My better half, Marisa and I loaded up our Toy Hauler for a fun-filled weekend at our favorite OHV Park. On the other side of the trailer was a Class A motor home buried to the frame rails in the sand.

You know the old saying, “No Man Left Behind?” So I disconnected my truck and backed up to the coach. I wrapped a tow-strap to the motor home’s straight axle and fished my receiver hitch through the strap’s eye. With a couple feet slacked on the tow strap I hit it. Just as the back end started to pull down the turbo kicked in, yanking the buried hulk from its sand pit.

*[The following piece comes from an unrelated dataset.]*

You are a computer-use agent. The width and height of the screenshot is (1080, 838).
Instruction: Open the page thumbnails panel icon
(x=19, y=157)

Feeling like I had paid my dues in karma, I pushed a little harder on my limits that weekend. I had a great time and even shot a feature, coincidently this month’s cover. This job consumes you. The concept of time off is any time spent not thinking or doing something for the job. Of course all things come to an end, so Monday rolled around and we packed up for home.

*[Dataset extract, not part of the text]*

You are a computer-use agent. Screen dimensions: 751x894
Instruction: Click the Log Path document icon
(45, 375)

About 50 miles from home the sound of a helicopter filled the cab, but the sound was resonating from under the truck. I didn’t recall running over any helicopters; it was about then the “belly ache” started to set in.

It didn’t take long for the news of my Duramax failure to quickly make its way through the grapevine. Kevin Wilson’s words of wisdom burrowed in my mind with bitter hint of, “I told you so.” My list of solutions wasn’t exactly a lengthy one either. Take my truck to the dealer? Ha, not a chance; they’d laugh me right to the curb. It didn’t take long to realize my only option was to rip the truck apart. So I ignored the image in my mind of Kevin’s head on my mother’s body saying, “You realize that’s a $40,000 truck you’re tearing apart!”

After pulling the motor and tearing it down I found some rather odd things. The entire two-section oil pan was full of bearing material. The fact that the truck didn’t bend a rod or blow a head gasket (which is the normal course of failure with too much power and a stock Duramax bottom end) was an indicator alone that something other than the norm was going on inside.

I purchased the truck used and I wanted to know the truck’s history. I called a friend that worked at a dealership and found the truck had made at least two trips to the service department for water in the oil! On one occasion the dealer had the truck for about a month and it appears that the heads were taken off. Many other odd parts were on the warranty worksheet, one of which was a water pump. After some research I found that this may have been a common problem amongst the first gen LB7 Duramax engines. My conclusion is that the engine was run – maybe while towing – with water in the oil for some duration in time. That caused major wear on the bearings, the same bearings brought to an early demise from the power mods I made.

I know this whole story is going to spark some interest in whether or not I would have done the modifications knowing the end result. Would you speed on the highway if you knew you were going to get a ticket? Would you spend the money on 26-inch wheels with 35 series tires on a 7,000 lbs truck if you knew hitting the cement lip on a driveway at seven miles an hour would break the tire bead and bend the rim?

So when do you stop modifying your truck? Should you worry about breaking parts? What’s the limit on a daily driver? My father in law drives a quad cab long bed 4X4 with a supercharged 454 gas engine. Some would say that’s a gas pig and it costs too much to run, but he drives it every day. Of course his commute to work is only six miles. That and he drives like a grandma.

Let’s face it, the percentages of performance, luxury, and style are all subjective terms. Other than the human factor, measuring these elements is also subjected to variance; who you are, where you live, and what you do are a few of the factors that would have an effect on what’s comfortable, fun and intolerable. The answer is different for everyone. As far as Kevin’s advice is concerned, I’m sorry Heavy K, but I’m just an enthusiast at heart. I’ll pull out some old engine builder tricks and be back on the road, this time with more power and a fresh engine to boot!